Ideas succeed or are left unrealised; the letter for their commission is a document in which both of these potentials exist. In Peter Liversidge’s work this document is foregrounded, manually typed existing to reveal the constant speculation that artists engage with. This process that reveals what is hidden from view, showing the life that ideas have independent of their outcome. Letters set off chains of events, they initiate.
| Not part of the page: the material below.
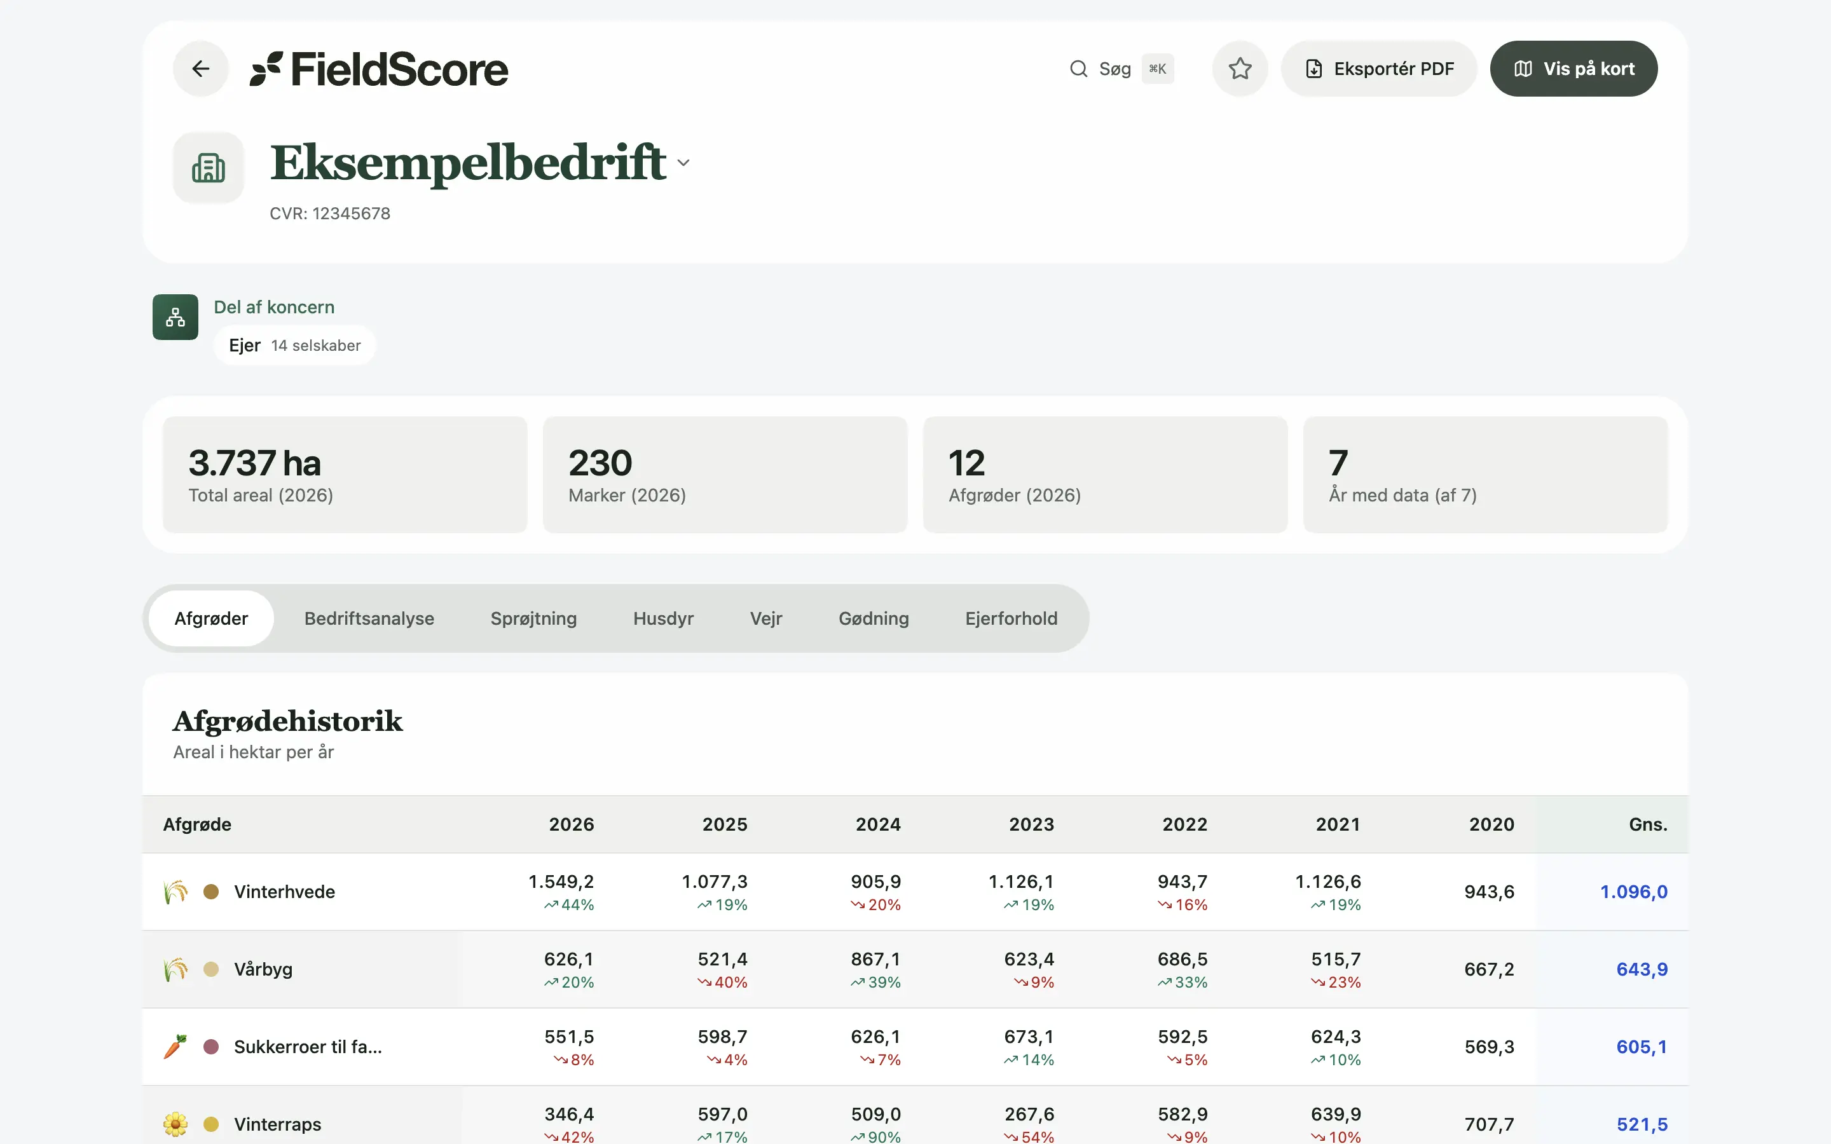Click the flower icon for Vinterraps
Screen dimensions: 1831x1144
[x=176, y=1124]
For ‘Notes on Protesting’ Liversidge proposed to collaborate with two Year 3 classes at Marion Richardson Primary School in East London. The alliance with the children was realised through four months of workshops that engaged pupils at the school in directly in voicing the aspects of their lives that they wished to change. As with any institutional setting, imagining its transformation demands being bold enough to ask for the impossible. Here documentation of rehearsals by the children on sugar-paper capture their written demands for ‘More Bald Eagles’ ‘Perfume in the lift’ and a ‘Planet made of gold’. Over time, as the project developed, common daily realities are revealed, shoes that are too tight, daily slaloms around dog dirt and a dislike of cooked tomatoes. The individually voiced complaints gather strength as a unified mass, become collectivised and see beyond themselves; it is here that Liversidge has focused the children with the sound and rhythms of collective vocal protest.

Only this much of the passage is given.